Post # 1
I’m wondering how I can calculate if one has benefit over the other.
Method 1: Making an extra $150 a month payment towards the principal, every month
Method 2: Making a single lump sum payment of $1,800 every 12 months (which is the equivalent of saving $150 a month), assuming the lender does not add fees for these lump sum payments towards principal.
What I’m looking for is if either one offers more savings in the Interest over the other. I’m not sure if this is a silly question, but I just always hear people and lenders saying to make extra payments each month.
Post # 2
It depends on if you plan on paying the 1800 on day 1 or day 365. Most mortgage interest charges are calculated daily, so if you paid the 1800 now, that would be slightly better, but if you paid it this time next year, it would be worse (assuming neither option incurs charges)
Post # 3
There are a ton of mortgage calculators out there. I’d suggest you run the numbers through one and see which benefits you the most. Good job killing the mortgage though!
Post # 4
What ukbea said is true. If you pay the lump up front, it likely benefits you more than if you paid the money monthly (assuming no fees either way).
However, some people might prefer to pay extra each month if they don’t have the lump sum up front, or because it might be easier to automate monthly extra payments (you can often set up your auto-payments to include an extra amount towards the principal of the loan – check with your lender).

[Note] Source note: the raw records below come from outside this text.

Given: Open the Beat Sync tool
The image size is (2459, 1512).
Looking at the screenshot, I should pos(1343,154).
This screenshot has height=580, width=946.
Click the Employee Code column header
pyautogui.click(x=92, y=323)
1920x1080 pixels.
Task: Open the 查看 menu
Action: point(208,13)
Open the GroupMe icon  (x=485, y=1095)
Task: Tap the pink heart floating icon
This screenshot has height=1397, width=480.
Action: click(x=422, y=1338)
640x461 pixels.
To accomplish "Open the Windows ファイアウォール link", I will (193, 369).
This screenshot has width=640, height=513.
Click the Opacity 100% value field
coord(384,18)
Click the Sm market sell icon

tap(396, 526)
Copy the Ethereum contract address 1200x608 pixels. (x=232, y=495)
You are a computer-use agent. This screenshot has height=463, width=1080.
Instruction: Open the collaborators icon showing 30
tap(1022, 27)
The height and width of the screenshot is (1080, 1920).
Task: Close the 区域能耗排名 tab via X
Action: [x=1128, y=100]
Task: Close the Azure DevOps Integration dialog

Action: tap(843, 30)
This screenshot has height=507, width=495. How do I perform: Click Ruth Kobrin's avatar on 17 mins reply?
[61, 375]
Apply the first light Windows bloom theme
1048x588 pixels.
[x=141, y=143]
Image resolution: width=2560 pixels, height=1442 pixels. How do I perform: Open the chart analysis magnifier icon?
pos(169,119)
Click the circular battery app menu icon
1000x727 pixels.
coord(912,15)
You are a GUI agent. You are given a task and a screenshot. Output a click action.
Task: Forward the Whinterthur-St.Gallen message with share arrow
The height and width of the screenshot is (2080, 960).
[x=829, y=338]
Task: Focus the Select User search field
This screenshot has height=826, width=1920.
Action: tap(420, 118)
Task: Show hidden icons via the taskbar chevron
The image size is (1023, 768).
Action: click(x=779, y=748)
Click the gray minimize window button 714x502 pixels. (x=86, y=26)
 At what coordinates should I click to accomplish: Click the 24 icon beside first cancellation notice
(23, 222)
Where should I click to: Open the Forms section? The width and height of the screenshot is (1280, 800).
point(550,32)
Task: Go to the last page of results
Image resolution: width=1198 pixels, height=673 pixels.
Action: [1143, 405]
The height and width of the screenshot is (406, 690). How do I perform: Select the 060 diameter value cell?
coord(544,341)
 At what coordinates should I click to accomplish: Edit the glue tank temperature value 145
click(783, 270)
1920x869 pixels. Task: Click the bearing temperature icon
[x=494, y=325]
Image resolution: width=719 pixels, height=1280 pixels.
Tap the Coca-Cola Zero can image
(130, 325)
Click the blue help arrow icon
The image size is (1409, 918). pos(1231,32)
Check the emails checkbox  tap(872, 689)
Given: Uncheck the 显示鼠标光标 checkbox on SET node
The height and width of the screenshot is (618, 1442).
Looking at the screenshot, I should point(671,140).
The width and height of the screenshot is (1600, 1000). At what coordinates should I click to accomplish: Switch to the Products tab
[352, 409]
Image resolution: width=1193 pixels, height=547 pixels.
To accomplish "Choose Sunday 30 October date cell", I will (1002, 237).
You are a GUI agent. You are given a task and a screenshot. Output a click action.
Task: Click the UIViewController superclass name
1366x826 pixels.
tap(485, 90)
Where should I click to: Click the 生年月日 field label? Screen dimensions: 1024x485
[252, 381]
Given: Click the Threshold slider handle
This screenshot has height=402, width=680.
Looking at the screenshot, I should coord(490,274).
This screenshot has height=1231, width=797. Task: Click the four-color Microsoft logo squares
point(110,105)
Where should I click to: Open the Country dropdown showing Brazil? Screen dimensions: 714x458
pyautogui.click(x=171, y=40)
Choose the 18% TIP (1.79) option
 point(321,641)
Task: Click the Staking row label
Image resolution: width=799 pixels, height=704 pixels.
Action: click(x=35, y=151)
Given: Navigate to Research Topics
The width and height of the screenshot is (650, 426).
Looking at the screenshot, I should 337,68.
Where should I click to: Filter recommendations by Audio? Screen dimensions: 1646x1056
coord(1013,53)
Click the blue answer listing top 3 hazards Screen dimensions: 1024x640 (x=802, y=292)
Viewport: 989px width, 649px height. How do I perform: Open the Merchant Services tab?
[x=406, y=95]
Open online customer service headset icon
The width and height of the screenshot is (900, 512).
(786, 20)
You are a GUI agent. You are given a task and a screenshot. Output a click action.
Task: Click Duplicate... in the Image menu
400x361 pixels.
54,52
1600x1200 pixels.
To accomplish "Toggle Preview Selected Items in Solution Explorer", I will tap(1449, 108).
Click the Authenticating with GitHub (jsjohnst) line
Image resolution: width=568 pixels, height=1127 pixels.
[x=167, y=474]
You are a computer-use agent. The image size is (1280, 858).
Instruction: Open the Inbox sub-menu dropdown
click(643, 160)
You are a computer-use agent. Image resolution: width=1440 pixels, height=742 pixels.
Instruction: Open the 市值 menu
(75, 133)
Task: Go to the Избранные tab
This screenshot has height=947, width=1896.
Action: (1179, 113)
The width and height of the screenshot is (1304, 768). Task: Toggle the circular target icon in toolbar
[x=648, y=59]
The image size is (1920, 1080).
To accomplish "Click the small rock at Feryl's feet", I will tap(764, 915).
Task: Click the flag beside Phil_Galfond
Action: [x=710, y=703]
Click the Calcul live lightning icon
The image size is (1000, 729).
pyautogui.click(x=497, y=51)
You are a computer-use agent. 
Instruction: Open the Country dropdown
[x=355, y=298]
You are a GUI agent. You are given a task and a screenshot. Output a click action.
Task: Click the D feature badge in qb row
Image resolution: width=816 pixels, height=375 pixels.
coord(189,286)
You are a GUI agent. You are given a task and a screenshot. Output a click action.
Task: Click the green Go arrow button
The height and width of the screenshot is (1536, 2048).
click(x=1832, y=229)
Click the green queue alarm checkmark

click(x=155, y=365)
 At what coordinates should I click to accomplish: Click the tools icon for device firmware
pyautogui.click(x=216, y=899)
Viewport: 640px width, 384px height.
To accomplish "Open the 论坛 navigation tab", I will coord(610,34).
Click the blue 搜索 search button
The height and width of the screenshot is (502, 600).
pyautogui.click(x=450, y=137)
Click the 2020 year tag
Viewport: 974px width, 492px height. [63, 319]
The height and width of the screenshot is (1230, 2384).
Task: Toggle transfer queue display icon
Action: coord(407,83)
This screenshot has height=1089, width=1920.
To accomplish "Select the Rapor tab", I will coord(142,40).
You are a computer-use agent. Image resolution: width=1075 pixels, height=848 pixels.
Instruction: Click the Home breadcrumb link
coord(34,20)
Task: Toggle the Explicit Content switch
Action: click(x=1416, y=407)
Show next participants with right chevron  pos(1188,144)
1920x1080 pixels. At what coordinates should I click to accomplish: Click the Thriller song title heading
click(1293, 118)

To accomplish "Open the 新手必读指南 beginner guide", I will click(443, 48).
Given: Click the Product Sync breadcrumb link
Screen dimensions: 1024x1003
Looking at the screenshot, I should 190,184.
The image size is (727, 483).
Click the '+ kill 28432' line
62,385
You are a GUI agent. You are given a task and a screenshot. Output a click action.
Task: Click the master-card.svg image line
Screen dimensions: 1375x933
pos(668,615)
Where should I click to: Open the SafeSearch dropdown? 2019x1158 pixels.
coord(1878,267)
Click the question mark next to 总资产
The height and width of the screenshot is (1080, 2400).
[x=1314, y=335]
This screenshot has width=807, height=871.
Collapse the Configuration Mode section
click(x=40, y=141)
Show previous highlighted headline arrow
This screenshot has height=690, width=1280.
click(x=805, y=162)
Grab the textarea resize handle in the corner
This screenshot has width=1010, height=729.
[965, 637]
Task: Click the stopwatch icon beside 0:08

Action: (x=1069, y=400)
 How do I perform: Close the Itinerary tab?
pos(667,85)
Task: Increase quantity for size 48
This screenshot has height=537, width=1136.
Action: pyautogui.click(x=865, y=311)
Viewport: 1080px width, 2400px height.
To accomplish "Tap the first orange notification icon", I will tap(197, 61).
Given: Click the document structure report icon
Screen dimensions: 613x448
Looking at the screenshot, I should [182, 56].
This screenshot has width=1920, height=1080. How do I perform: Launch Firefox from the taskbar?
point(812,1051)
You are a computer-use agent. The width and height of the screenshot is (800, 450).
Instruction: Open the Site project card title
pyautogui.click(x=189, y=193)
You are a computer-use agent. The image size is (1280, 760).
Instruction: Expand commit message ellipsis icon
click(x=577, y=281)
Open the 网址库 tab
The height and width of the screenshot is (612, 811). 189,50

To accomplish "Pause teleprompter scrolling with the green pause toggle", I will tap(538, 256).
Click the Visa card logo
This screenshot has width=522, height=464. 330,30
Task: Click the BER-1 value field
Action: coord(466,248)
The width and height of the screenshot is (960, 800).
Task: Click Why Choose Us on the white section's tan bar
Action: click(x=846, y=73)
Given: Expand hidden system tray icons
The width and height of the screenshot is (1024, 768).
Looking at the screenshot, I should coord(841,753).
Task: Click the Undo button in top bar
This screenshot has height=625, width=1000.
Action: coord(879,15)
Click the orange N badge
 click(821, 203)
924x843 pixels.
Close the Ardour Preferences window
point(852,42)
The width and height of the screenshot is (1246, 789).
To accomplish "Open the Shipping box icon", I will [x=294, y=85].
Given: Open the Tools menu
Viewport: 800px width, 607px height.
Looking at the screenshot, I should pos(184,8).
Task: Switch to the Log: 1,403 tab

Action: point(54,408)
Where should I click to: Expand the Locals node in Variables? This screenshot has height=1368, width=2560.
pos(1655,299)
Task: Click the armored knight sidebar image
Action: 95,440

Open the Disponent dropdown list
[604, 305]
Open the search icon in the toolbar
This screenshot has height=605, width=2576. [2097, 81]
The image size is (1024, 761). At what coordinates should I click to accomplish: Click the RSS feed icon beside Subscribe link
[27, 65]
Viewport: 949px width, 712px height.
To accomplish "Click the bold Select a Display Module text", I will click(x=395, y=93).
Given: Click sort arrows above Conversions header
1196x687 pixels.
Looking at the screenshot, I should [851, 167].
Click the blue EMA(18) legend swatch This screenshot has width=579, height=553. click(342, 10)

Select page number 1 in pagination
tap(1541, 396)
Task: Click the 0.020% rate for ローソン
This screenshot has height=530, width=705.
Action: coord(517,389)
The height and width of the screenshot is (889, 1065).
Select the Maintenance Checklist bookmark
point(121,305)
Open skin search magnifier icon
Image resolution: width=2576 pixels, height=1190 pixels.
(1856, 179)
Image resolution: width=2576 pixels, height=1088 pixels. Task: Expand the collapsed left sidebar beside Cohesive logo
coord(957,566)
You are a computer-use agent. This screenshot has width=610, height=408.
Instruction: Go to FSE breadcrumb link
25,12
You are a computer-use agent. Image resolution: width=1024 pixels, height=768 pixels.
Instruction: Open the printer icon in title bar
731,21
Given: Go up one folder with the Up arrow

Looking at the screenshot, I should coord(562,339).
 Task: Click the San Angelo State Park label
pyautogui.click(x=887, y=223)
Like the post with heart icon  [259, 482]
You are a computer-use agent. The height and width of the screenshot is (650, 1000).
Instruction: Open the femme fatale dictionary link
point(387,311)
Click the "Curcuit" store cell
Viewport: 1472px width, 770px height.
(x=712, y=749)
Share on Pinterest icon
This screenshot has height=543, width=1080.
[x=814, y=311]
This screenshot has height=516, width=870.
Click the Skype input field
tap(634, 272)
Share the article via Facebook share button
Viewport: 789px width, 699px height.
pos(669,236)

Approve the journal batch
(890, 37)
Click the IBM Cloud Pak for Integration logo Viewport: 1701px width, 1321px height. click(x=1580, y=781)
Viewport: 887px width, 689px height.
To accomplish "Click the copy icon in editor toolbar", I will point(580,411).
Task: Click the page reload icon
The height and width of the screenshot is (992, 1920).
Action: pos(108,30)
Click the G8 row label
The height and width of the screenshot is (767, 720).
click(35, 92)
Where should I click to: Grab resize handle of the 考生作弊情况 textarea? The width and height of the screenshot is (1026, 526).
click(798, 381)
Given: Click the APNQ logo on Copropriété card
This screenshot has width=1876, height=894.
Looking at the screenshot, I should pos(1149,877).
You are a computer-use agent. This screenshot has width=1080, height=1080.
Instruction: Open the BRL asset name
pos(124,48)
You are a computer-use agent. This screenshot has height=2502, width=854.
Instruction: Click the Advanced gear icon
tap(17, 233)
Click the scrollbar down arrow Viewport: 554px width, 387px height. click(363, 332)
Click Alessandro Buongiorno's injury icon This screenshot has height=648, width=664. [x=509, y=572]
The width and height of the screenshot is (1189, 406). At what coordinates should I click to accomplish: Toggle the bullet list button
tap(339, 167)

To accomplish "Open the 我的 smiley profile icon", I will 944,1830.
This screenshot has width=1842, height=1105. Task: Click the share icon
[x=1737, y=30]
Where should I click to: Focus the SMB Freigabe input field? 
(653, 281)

Another thing to consider: many lenders will allow you to pay your mortgage bi-monthly (i.e., every 2 weeks, which you can coordinate to coincide with your payday if your work pays you every 2 weeks). Because there are 26 2-week periods in a year, you’ll end up making the equivalent of 13 monthly payments during the year, with the 13th payment being applied to the principal of the loan. It’s an easy way to pay extra toward your mortage each year without impacting your monthly cash flow.